Glossary

Inflation

Easy

A general increase in prices and fall in the purchasing value of money.

What Is Inflation?

Inflation is the slow depreciation of currencies over time. This refers mostly to fiat currencies, like the dollar or euro, since some cryptocurrencies like Bitcoin have a fixed supply and a predictable rate of inflation that will eventually end at zero. Fiat currencies, on the other hand, do not have predictable rates of inflation. For example, a dollar in 1972 had more value than a dollar in 2022 because it loses a few percentage points in value each year due to inflation. 

For this reason, prices rise in an inflationary system. Producers and consumers seek to maintain their purchasing power. In other words, they want to be able to buy the same amount of goods despite a nominal rise in prices. 

How Does Inflation Work?

There are three types of inflation:

  • Monetary Inflation: The expansion of the money supply. This is the amount of currency in circulation and refers to cash, deposits at commercial banks and the general account of the Treasury at the Federal Reserve (something like the government's bank account in case of the US).
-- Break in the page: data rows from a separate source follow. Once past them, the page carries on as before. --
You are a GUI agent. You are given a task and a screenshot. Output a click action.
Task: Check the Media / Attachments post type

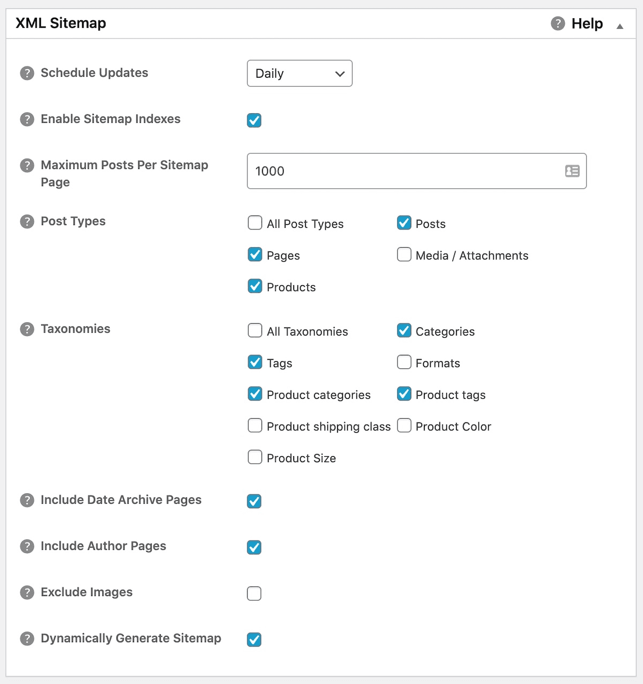pyautogui.click(x=404, y=254)
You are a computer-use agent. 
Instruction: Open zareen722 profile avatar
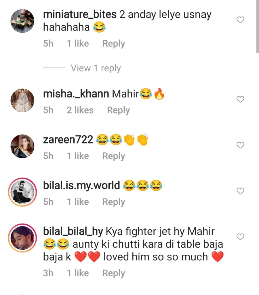tap(22, 146)
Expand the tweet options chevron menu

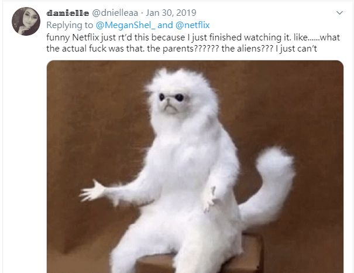(x=339, y=13)
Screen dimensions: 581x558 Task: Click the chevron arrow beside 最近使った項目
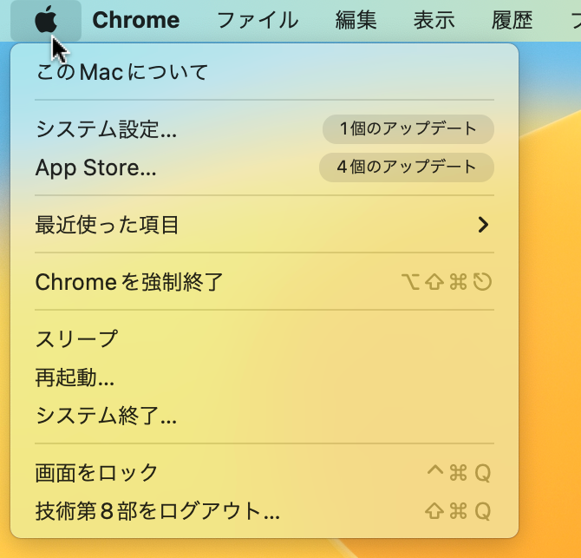[x=483, y=225]
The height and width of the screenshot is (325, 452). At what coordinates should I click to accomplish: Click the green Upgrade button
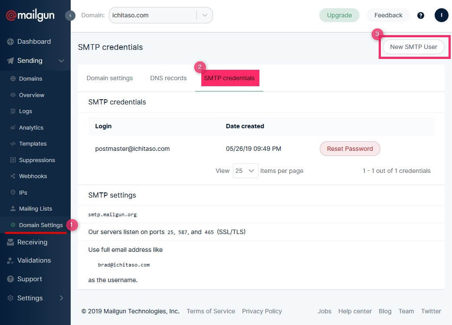tap(339, 15)
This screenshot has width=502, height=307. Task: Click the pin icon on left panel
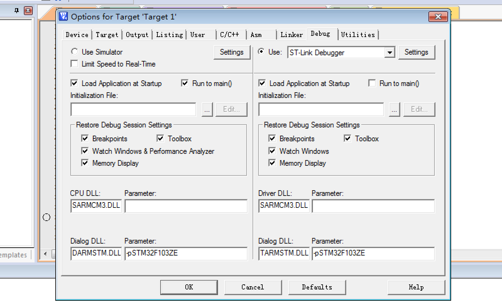(x=17, y=11)
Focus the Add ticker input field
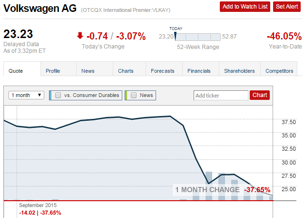 [221, 96]
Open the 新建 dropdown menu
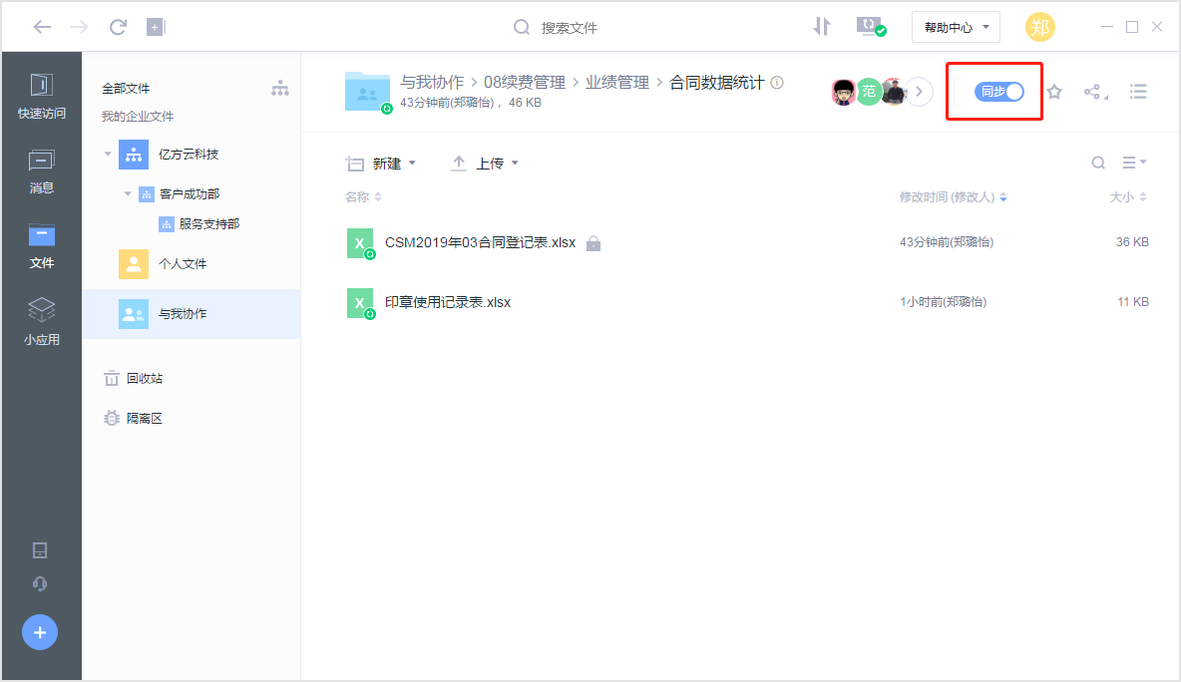Image resolution: width=1181 pixels, height=682 pixels. [x=386, y=163]
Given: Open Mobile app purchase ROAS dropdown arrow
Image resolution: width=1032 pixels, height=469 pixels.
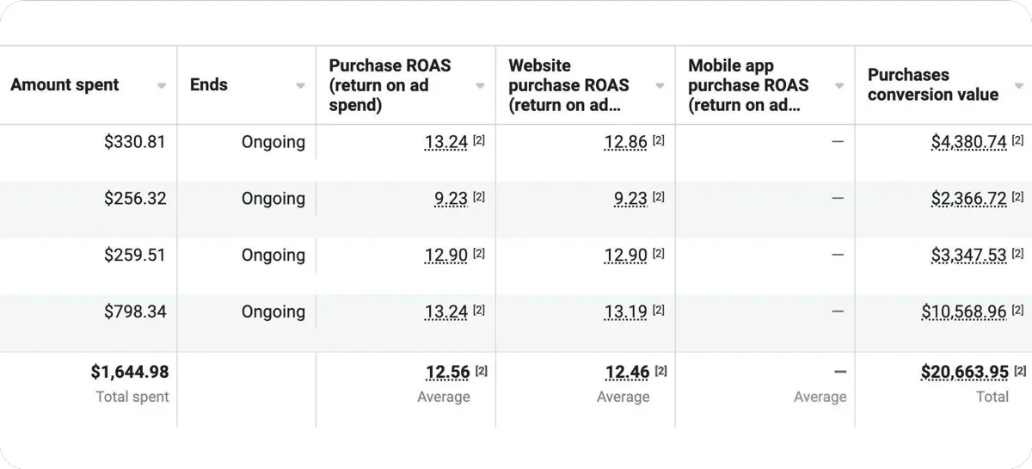Looking at the screenshot, I should pos(839,86).
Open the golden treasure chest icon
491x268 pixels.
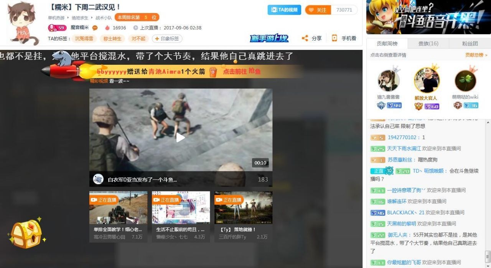tap(26, 233)
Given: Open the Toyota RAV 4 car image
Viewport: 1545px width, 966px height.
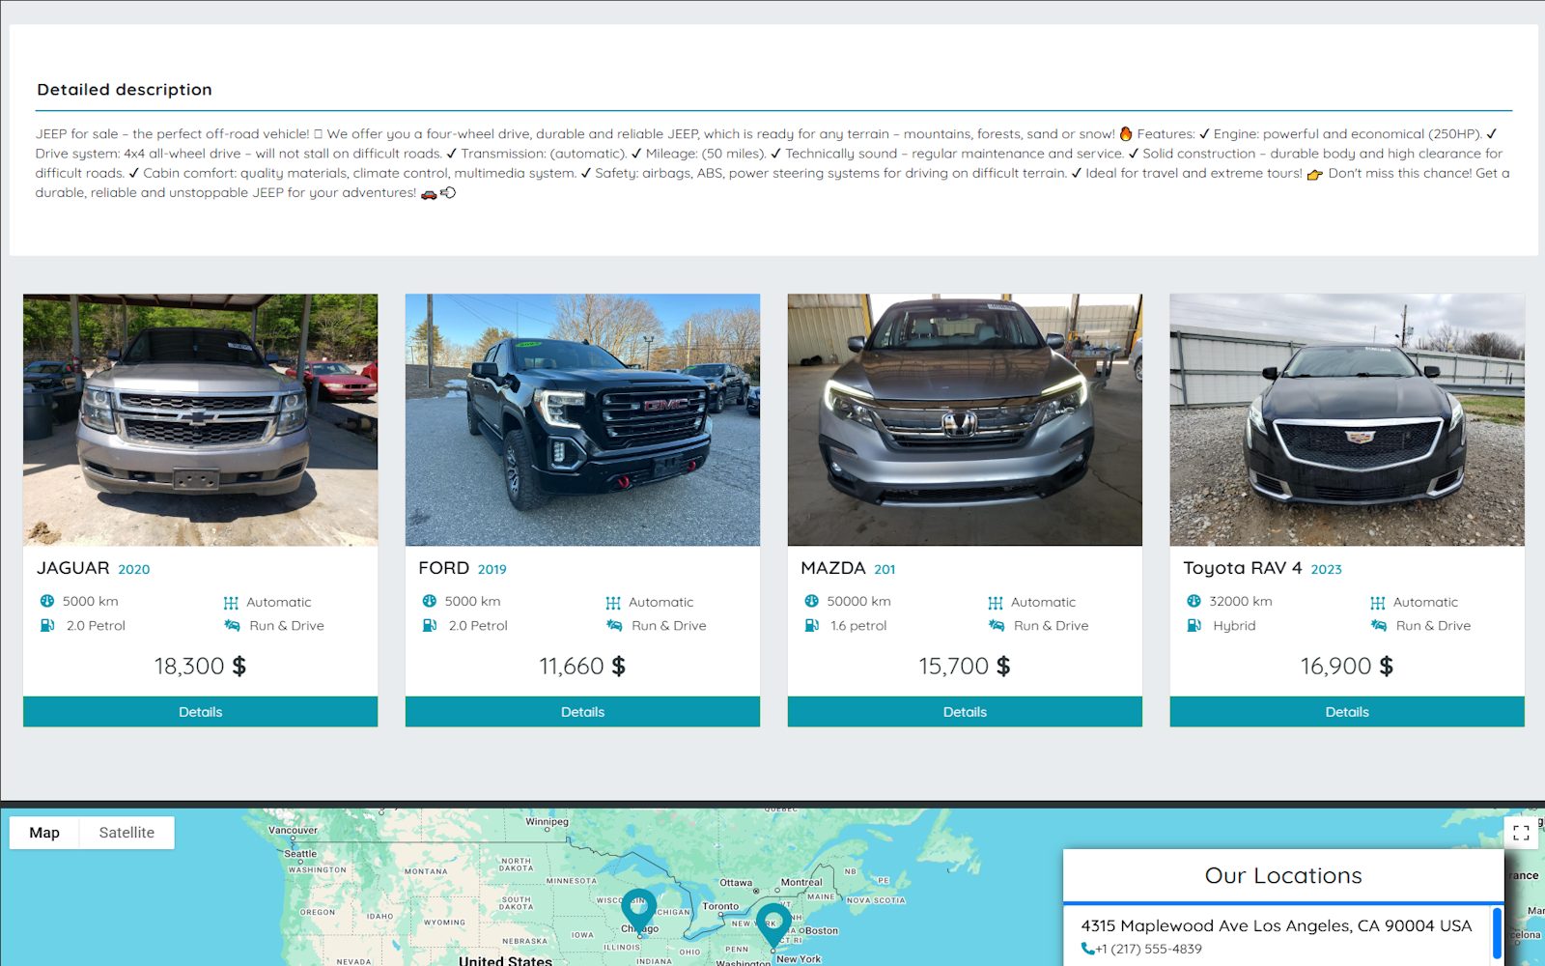Looking at the screenshot, I should pyautogui.click(x=1347, y=420).
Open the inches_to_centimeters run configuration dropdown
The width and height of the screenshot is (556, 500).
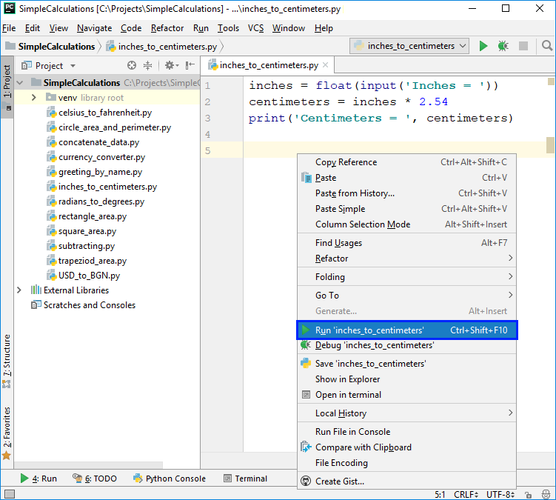(x=409, y=46)
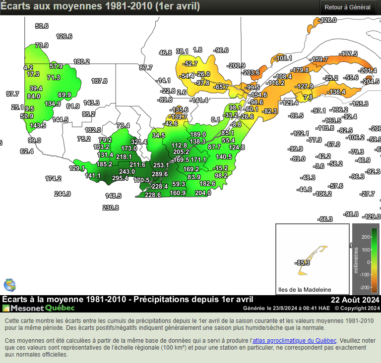Click the 50.6 label at top left
Screen dimensions: 381x363
click(42, 26)
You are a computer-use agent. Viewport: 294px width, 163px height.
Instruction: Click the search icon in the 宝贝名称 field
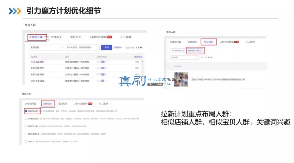tap(196, 57)
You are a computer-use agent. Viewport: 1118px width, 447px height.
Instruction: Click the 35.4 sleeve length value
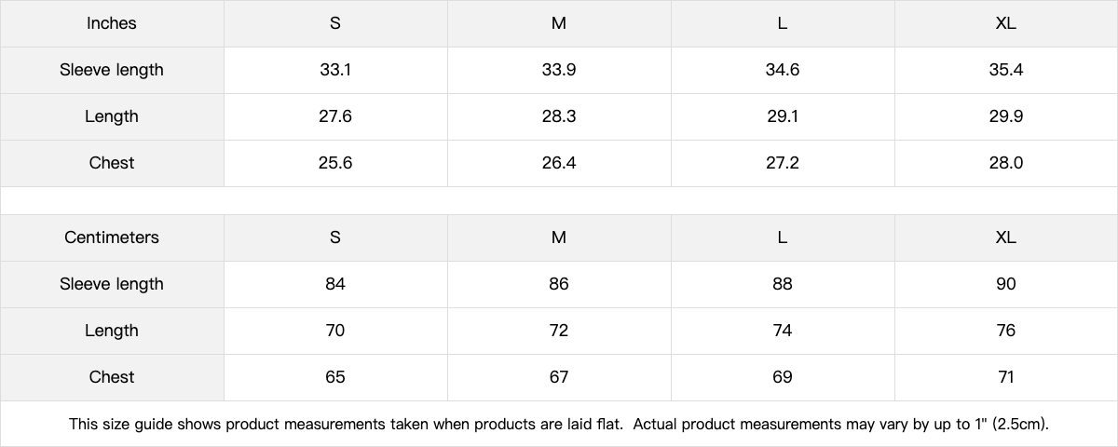click(1005, 70)
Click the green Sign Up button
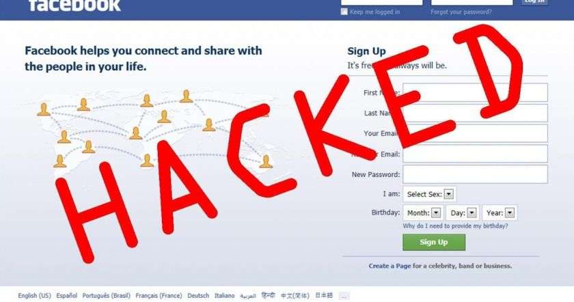The height and width of the screenshot is (302, 574). [x=434, y=242]
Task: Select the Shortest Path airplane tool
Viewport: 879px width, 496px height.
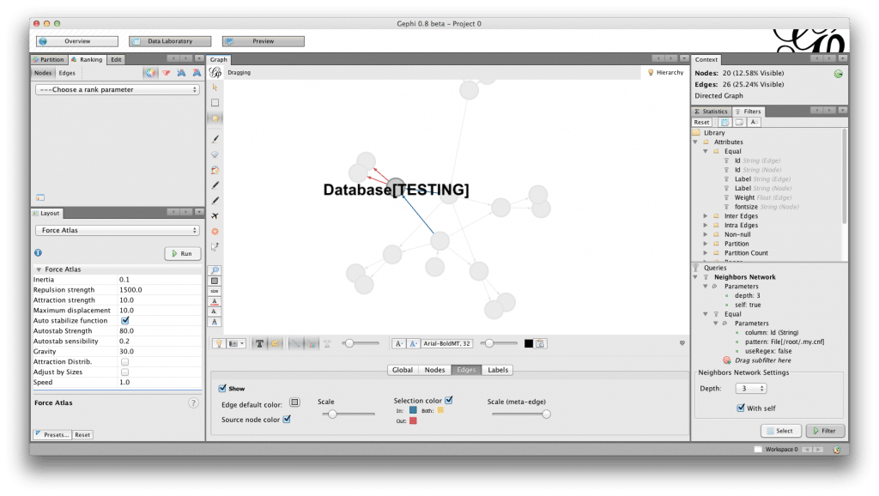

  • Consumer Price Inflation: Rising prices cause consumer price inflation. This can be due to scarcity of goods, for example, if supply chains are not working as they should, or a sudden increase in monetary inflation.

  • Asset Price Inflation: The increase in asset prices like real estate, stocks, gold and cryptocurrencies. 

Is Cryptocurrency Causing Inflation?

Cryptocurrencies do not cause inflation since they do not expand the money supply. However, inflation can cause a rise in the prices of cryptocurrencies. For instance, Bitcoin is a cryptocurrency with a fixed supply of 21 million coins. The scarcity of Bitcoin attracts many investors that look for a hedge against monetary inflation. 

Is There Inflation in Cryptocurrencies?

Cryptocurrencies also experience inflation. But inflation in crypto works differently than with fiat currencies, depending on their token model. Bitcoin, for example, has a fixed and predictable inflation rate that will go to zero once all 21 million coins will have been mined. Therefore, many expect Bitcoin to rise in value over time since its fixed rate of inflation makes it a scarce good. 

Ethereum, on the other hand, has a rate of inflation that depends on several factors like the amount of tokens staked and how many transactions need to be processed. This can make Ethereum even deflationary, meaning more ETH is burned than created. 

Yet there are some cryptocurrencies that have no fixed supply and are inflationary similar to fiat currencies.